Esther Attard, director of Toronto Animal Services, told CBC News that “the price of food, everything has gone up. So that includes the price of food for pets as well. Veterinary care can be less accessible. There are fewer veterinarians. There’s a shortage right now.”

“(Surrendering pets) is not something new and through the pandemic it was much lower and now we’re just starting to see an uptick,” Attard said. “And reasons for that are people having things change in their lives, new jobs, or having to move house, not being able to afford care and the cost for a pet at this time, because certainly the cost of things have gone up and that includes pet food.”
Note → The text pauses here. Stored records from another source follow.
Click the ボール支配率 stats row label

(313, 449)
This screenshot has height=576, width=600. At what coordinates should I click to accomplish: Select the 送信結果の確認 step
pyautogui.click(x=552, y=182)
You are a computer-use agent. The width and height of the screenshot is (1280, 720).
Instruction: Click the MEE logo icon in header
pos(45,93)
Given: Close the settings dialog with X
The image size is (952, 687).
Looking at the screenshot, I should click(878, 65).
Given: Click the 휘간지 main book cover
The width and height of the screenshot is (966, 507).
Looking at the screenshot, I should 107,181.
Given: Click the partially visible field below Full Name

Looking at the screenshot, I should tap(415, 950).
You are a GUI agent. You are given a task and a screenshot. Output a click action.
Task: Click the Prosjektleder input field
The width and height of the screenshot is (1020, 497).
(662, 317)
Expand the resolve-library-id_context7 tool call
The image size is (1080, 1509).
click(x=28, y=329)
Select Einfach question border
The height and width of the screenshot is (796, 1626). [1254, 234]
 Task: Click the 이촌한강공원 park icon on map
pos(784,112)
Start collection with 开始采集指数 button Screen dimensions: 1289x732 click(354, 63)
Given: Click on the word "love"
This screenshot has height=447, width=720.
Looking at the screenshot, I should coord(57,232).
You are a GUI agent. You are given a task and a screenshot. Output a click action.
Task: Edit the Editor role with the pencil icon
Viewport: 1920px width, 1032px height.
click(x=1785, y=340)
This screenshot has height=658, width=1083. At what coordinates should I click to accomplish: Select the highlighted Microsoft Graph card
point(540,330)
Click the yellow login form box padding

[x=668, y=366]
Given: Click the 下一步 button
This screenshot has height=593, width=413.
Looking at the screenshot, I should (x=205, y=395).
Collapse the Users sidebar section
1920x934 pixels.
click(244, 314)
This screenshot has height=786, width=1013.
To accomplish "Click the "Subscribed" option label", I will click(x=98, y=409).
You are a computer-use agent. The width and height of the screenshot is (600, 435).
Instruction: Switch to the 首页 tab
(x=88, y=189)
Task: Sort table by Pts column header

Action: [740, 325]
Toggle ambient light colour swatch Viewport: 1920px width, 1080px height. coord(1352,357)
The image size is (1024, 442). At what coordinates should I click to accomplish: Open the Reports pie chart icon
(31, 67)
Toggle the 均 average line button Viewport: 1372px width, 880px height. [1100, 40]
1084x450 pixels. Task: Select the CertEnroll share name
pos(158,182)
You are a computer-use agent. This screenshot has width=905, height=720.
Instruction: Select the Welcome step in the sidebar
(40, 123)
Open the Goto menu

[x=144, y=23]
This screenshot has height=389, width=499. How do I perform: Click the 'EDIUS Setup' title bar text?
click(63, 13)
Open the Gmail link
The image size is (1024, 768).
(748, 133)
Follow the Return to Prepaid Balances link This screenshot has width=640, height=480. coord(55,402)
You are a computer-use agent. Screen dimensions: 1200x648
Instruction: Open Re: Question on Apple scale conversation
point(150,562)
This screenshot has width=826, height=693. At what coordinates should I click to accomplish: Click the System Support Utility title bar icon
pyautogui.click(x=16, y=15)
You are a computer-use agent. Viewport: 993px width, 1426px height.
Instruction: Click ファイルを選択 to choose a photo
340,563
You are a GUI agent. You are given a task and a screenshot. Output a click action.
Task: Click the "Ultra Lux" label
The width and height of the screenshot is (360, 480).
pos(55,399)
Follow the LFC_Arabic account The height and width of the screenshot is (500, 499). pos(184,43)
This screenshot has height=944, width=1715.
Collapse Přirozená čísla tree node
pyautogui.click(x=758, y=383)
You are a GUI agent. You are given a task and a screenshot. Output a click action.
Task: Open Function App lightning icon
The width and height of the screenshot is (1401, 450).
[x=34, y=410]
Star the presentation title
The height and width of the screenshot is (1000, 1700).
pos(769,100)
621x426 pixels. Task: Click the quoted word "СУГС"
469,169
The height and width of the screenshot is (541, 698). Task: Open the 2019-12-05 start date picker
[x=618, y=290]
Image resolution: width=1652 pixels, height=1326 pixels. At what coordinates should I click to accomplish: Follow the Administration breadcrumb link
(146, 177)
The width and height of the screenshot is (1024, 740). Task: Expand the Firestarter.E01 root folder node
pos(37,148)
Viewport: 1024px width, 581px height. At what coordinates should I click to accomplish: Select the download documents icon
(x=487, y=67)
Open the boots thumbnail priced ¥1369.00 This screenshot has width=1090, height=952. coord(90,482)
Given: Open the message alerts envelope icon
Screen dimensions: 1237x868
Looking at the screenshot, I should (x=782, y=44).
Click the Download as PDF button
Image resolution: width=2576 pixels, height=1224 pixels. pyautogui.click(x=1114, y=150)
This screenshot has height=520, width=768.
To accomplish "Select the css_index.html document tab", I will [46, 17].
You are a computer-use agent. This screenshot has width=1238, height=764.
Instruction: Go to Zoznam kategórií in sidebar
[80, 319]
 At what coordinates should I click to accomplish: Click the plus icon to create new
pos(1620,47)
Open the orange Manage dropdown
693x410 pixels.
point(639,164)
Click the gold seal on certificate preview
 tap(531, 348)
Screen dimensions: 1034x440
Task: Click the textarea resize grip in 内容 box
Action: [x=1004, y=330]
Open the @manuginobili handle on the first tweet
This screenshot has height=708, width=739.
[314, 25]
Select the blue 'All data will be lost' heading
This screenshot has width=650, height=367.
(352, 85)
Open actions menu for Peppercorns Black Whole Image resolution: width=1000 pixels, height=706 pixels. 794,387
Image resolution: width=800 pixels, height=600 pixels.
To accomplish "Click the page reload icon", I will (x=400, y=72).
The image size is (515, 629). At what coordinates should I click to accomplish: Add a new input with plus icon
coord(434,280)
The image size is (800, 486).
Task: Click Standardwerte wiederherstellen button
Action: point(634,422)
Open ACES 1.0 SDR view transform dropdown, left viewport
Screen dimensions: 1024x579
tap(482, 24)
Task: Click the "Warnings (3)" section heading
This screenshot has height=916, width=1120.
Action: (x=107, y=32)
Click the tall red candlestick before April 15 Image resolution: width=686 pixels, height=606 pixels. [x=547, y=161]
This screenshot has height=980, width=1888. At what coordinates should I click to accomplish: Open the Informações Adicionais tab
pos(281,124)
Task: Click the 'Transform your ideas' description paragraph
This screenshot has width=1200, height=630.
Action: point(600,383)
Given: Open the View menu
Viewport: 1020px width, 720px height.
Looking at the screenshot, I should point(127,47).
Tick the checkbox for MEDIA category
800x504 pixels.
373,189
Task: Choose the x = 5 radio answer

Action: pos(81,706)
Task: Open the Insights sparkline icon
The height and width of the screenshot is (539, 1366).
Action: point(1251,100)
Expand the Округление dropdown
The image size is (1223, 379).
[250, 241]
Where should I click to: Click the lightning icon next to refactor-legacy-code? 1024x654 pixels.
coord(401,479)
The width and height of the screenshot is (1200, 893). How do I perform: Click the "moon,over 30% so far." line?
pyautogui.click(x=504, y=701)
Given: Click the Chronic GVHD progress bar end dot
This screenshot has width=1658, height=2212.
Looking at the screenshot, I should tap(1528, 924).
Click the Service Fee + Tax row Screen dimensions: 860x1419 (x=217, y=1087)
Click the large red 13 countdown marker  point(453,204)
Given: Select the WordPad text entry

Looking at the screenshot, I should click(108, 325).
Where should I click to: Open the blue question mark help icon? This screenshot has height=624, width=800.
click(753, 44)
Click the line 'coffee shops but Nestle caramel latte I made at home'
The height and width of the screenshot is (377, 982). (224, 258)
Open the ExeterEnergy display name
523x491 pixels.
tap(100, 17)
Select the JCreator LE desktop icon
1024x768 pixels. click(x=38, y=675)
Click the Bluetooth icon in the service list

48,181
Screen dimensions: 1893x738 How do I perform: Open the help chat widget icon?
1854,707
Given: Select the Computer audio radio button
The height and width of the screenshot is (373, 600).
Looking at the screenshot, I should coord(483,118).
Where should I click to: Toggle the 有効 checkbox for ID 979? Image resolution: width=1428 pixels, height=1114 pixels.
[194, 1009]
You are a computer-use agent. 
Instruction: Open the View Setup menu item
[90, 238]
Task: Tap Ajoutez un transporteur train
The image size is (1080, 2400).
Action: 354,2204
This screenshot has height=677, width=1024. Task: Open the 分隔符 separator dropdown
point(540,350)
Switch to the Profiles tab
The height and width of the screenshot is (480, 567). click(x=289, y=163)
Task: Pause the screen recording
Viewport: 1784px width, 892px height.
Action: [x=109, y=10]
Vanessa Palombo, a volunteer for a dog shelter based in Toronto, says that even though she sympathizes with the owners for saying goodbye, it is still unbelievable:

A pet is usually a 15+ year commitment (if you’re lucky), it isn’t something you get simply to keep you company during lockdown. I understand the cost of living is steadily increasing, but people who get pets or who are thinking of getting a pet should have an emergency fund specifically for that animal.

They should think ahead and say to themselves ‘what if their food and vet bills increase by x amount of dollars in the next 2-3 years? what is my game plan?’ 

Palombo, who has two dogs (one being a rescue), added that she could never in a million years surrender her pet. As she explained, “I’d go as far as saying ‘are you going to rehome your human child when things get tough? No? Then why would you rehome your pet?’”

TAS told CP24 that the city has launched a short and long-term foster program to find homes for pets in need. TAS also has initiatives that reduce the costs of essential pet services to help residents keep their pets.